◆ Soal A
Sebutkan semua cabang olahraga yang disebut dalam petikan tentang classmeeting.
◆ Soal B
Lanjutkan petikan tentang classmeeting mulai dari sesudah kalimat terakhirnya.

◆ Petikan
..............................

Live 24 Jam.

Catatan #27: Classmeeting



Setelah ulangan sumatif semester pertama selesai, sekolah-sekolah, yang biasanya digerakkan oleh OSIS, menggelar perhelatan olahraga antarkelas bertajuk classmeeting. Secara leksikal, kegiatan ini berarti pertemuan kelas, namun dalam praktiknya telah menjadi tradisi kompetisi olahraga yang dinanti.

Rata-rata, di SMP dan SMA era 90-an, cabang olahraga yang dipertandingkan hanya berkisar pada bola basket dan voli. Olahraga lain, terutama yang membutuhkan lapangan luas, jarang digelar. Keterbatasan fasilitas olahraga di sekolah-sekolah saat itu menjadi penyebab utamanya.

Sebagai contoh, SMA Negeri 1 yang tergolong memiliki fasilitas cukup lengkap pada masanya, belum memiliki lapang bulu tangkis yang representatif, apalagi lapangan sepak bola standar. Karena sepak bola sangat populer, para siswa yang ingin bermain bola harus pergi ke lapangan luar sekolah.

..............................

◆ Data yang Diberikan
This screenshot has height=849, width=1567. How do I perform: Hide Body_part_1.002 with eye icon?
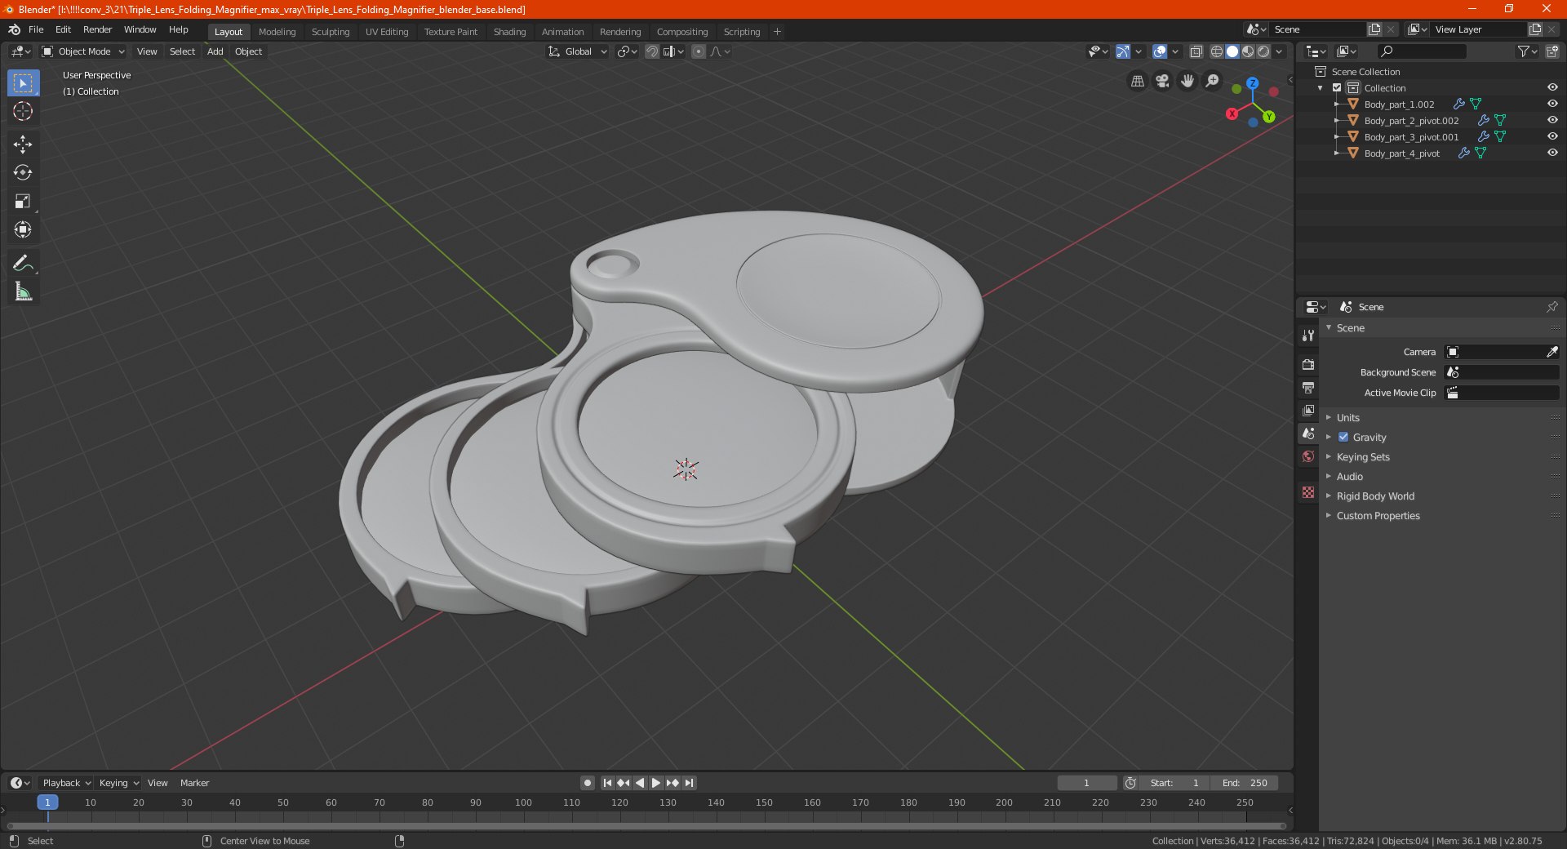tap(1552, 104)
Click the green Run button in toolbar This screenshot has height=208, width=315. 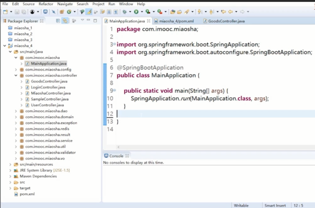(136, 12)
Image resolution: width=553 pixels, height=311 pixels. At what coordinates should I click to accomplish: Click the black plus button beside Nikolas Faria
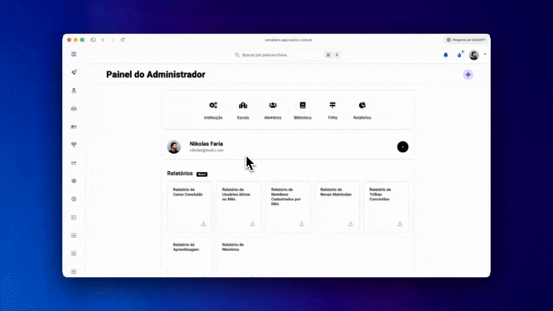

..............................

◆ Hasil Akhir A
Bola basket, voli, bulu tangkis, dan sepak bola.

◆ Hasil Akhir B
Futsal sebenarnya sudah diperkenalkan sejak 1930, tetapi baru populer di Indonesia pada tahun 2000-an. Kendati demikian, demi hasrat bermain bola, siswa-siswa SMANSA sering memanfaatkan lahan kosong di belakang sekolah atau bermain diam-diam di lapang basket, meski dengan perasaan was-was karena dianggap “melanggar” aturan penggunaan lapangan.

Karena tidak semua cabang olahraga dipertandingkan dalam classmeeting, siswa yang tidak terbiasa bermain basket atau voli terpaksa ikut ambil bagian sebagai atlet dadakan. Demi gengsi kelas, mereka tetap tampil. Sejak era prasejarah, manusia tampaknya memang tak pernah lepas dari kebutuhan untuk menunjukkan keunggulan. Selain itu, menjadi anggota tim basket atau voli memberi kesempatan untuk unjuk kemampuan di depan “pujaan hati”.

Dapat dibayangkan, siswa yang hanya mengenal teknik dasar basket atau voli dari buku pelajaran harus berhadapan dengan lawan yang merupakan pemain inti sekolah. Hasilnya sudah bisa ditebak, dan tidak jarang mereka menjadi bahan tawa penonton.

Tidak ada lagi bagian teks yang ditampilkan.